No matter what you may hear in the media, the biggest concern with any start-up business (this is a soap box I like to be on and as a business owner, I promise you it’s important) is demand. Do people want what you’re selling? For us, it was “will people hire us to design an app for them?” That was our number one priority: how do we find customers? How do we get them in the door? How do we get them to trust us with their projects since making an app can be a costly endeavor?
Trusting in a start-up can be scary for a lot of people…it’s an unproven commodity. Our challenge was to show people that we knew what we were doing. We could take your money and make something great with it, that they could trust us. We did this by being very honest and open. Our goals have always been to make a great product, not to maximize profit. We create a great product, put our name on it, put it out there and prove that we can made wonderful apps.
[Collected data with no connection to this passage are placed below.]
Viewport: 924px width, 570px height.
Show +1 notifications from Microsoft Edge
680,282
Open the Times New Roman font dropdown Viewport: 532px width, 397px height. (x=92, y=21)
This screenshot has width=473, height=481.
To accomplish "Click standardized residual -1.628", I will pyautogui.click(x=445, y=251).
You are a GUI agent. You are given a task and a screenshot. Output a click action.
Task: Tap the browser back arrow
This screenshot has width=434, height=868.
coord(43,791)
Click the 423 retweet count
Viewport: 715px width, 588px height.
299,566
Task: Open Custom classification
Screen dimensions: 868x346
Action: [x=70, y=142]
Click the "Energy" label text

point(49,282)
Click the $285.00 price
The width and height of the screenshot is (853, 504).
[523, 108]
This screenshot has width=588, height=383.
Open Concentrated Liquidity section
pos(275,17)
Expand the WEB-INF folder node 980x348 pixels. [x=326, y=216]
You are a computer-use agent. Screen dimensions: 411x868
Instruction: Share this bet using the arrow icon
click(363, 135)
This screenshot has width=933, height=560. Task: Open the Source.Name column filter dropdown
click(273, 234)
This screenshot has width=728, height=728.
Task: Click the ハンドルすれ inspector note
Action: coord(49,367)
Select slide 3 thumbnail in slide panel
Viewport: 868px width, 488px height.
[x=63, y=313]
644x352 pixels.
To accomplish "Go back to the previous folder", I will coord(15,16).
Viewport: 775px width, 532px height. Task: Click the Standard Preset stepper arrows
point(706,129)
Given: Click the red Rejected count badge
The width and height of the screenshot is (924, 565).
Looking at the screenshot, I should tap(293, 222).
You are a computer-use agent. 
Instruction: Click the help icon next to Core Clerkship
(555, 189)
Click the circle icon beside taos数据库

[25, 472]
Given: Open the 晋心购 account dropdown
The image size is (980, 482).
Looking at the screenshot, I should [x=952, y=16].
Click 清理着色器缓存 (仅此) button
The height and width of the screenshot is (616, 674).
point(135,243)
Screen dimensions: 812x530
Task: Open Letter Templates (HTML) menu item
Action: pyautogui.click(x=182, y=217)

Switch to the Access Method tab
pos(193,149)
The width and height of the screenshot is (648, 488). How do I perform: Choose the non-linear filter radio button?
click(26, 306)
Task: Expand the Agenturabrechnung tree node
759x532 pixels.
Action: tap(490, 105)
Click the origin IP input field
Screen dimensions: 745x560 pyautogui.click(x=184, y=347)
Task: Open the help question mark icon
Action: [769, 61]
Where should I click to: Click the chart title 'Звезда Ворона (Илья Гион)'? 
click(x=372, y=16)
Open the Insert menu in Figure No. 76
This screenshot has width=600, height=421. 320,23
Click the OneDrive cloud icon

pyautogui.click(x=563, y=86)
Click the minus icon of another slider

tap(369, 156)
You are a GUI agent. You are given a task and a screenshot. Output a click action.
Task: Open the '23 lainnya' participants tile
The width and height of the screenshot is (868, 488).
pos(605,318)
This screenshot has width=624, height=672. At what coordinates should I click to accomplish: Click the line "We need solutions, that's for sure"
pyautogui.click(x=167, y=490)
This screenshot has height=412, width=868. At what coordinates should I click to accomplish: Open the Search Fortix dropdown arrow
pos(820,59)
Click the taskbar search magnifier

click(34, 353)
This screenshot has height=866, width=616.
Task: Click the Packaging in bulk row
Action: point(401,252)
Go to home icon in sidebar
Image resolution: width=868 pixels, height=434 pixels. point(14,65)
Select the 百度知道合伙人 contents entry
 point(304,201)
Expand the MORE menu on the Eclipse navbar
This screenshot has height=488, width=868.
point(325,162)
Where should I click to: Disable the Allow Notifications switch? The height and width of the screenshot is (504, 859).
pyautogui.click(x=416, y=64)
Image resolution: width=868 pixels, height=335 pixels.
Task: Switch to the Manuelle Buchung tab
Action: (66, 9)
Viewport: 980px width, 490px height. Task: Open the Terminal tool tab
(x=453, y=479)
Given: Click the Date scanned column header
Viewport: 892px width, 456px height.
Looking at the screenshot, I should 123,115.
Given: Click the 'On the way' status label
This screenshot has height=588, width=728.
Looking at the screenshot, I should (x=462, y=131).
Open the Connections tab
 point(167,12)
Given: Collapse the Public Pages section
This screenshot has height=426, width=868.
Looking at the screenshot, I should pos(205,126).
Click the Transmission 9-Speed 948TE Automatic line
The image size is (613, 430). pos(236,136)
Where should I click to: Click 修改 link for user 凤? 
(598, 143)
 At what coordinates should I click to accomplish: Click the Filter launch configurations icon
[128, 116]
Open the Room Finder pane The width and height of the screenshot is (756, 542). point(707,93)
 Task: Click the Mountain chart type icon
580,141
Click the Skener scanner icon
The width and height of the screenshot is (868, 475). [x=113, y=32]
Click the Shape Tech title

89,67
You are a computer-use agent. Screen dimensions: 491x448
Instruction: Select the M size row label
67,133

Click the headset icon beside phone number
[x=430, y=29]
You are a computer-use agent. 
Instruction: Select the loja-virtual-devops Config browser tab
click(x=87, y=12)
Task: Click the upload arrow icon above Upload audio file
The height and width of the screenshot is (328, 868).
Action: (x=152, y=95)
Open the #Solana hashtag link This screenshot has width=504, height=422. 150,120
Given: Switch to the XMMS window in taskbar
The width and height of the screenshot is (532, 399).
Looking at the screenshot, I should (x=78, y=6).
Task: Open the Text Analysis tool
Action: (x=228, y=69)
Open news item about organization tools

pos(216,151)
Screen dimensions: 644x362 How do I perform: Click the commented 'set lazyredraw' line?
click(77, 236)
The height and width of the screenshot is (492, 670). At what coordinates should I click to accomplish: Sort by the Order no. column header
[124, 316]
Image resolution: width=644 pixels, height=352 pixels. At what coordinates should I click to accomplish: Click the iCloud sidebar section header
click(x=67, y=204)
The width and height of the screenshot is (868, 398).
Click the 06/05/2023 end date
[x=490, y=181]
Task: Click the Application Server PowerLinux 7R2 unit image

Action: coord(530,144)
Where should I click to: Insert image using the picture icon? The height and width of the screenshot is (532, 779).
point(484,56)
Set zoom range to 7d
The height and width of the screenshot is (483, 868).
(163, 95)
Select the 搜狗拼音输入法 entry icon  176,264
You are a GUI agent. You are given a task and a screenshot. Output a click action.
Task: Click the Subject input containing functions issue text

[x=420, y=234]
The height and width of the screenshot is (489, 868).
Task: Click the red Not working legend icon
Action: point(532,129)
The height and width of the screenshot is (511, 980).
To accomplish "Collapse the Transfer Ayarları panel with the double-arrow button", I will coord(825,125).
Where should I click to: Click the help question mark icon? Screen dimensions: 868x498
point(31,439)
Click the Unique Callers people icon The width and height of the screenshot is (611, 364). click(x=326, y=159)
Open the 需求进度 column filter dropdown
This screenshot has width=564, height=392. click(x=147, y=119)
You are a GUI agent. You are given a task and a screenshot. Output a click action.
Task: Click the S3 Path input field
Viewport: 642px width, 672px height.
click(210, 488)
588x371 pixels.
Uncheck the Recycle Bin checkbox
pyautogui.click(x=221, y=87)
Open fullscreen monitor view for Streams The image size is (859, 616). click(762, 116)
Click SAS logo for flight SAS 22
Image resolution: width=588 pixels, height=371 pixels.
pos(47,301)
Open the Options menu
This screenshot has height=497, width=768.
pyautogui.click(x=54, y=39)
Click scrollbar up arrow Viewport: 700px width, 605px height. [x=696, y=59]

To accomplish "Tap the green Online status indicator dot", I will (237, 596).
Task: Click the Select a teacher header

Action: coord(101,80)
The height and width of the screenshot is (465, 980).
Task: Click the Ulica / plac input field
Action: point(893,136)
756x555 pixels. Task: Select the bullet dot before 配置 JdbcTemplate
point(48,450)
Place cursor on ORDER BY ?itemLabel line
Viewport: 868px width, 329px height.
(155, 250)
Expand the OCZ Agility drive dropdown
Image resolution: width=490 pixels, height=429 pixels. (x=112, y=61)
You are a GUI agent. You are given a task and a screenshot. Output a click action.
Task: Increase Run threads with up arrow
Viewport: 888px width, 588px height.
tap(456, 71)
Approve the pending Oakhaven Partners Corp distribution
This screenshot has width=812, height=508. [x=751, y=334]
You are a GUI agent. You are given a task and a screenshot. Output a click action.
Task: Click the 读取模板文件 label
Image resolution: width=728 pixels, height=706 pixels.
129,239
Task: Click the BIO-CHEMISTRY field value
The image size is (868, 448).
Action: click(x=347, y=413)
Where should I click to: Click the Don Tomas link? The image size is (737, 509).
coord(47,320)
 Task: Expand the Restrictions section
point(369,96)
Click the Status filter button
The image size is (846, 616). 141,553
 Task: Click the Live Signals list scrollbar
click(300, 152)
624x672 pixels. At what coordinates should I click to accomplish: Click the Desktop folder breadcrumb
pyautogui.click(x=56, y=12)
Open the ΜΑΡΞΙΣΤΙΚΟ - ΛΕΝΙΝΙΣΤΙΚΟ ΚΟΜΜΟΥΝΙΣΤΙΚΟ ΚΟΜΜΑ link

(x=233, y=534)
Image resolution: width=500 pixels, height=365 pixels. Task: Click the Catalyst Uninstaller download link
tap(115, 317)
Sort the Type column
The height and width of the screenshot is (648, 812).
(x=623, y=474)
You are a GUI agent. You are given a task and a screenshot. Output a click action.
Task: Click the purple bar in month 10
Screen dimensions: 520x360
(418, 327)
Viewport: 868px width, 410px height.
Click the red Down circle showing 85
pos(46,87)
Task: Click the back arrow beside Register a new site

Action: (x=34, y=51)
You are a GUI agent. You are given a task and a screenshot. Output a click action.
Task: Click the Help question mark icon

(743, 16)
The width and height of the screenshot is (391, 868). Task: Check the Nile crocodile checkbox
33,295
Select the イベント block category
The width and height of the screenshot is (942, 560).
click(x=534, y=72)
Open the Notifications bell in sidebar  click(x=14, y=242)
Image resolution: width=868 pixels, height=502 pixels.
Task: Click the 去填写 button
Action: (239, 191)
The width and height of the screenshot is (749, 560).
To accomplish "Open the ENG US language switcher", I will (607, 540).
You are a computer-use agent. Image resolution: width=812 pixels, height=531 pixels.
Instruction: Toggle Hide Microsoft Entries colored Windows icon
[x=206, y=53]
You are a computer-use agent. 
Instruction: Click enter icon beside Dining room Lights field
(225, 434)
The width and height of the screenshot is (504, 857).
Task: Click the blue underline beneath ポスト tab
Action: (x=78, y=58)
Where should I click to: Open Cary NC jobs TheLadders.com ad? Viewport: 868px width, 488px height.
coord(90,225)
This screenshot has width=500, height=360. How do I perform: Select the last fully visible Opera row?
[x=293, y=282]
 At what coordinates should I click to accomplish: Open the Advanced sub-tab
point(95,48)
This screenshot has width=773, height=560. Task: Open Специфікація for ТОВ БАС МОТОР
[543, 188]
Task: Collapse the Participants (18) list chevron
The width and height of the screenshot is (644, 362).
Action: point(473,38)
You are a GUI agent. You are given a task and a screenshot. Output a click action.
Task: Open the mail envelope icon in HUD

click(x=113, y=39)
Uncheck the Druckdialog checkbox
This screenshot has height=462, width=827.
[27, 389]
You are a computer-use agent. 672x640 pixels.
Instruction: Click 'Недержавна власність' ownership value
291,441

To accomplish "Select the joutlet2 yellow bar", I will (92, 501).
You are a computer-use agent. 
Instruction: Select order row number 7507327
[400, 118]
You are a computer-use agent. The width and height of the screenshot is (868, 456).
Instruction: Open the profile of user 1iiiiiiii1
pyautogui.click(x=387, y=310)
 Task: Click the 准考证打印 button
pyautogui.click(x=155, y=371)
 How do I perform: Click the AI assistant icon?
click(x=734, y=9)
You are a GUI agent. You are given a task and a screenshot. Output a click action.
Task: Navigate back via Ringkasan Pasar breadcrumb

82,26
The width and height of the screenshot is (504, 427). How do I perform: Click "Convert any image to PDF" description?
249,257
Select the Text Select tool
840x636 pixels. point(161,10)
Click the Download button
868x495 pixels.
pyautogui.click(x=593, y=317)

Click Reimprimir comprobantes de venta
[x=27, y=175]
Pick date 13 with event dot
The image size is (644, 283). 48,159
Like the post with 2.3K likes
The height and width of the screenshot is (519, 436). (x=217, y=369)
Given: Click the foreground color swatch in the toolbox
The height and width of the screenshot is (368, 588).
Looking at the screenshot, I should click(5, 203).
That’s how we grew demand.
That’s the challenge for any start-up in any industry: how do you create demand? With demand, you have to make more product, you have to hire more people, etc.
Was there a point where you suddenly realized that you’re no longer a start-up, but an actual company?
It happens when you look at your projections and realize that you’ve passed certain milestones. It happens when you realize how much money has been brought into your company. It happens when you realize that you have more than ten people on the payroll. There’s no single point where you suddenly realize it, but you start to get an idea once you pass the one year mark.
Technically, a business has to be around for two years before it goes form being a start-up to being a small business. That’s the hardest thing any start-up has to deal with. Until that two year mark, you can’t get a bank loan or assistance from any kind of lending organization. It all has to deal with regulation laws. You need to find private investments or just bootstrap it. When we officially turn two in January, it’ll be official: we’ll be a small business and not a start-up. At the same time, it’s like growing older in real life — you don’t realize you’ve grown older. You always feel the same. We may be an established company, but we still feel like a start-up, much like how I’m 35 and still feel like I’m 21. I may be wiser, but I don’t feel different.
What advice can you offer any start-up as they get rolling?
Don’t waste your money. Don’t spend all of your money on silly things that you don’t need, like really fancy offices in a really fancy building because you think that’s going to help you with clients. Granted, this may be helpful for some companies where that kind of appearance is important, but in the app, tech or design fields? Not necessarily.
For companies like Rocksauce Studios, foot traffic isn’t important. Do your research and find a comfortable building with a reasonable rate that will let you grow and put your money where it can be seen. There’s an adage in the film industry that you should put every dollar on the screen: every dollar spent should be seen by the audience. It’s the exact same thing for a company. Invest in a great team. Don’t treat you and your fellow executives like royalty and underpay your employees. You own the company and that’s enough at the start. Consider it an investment and think of your longterm goals.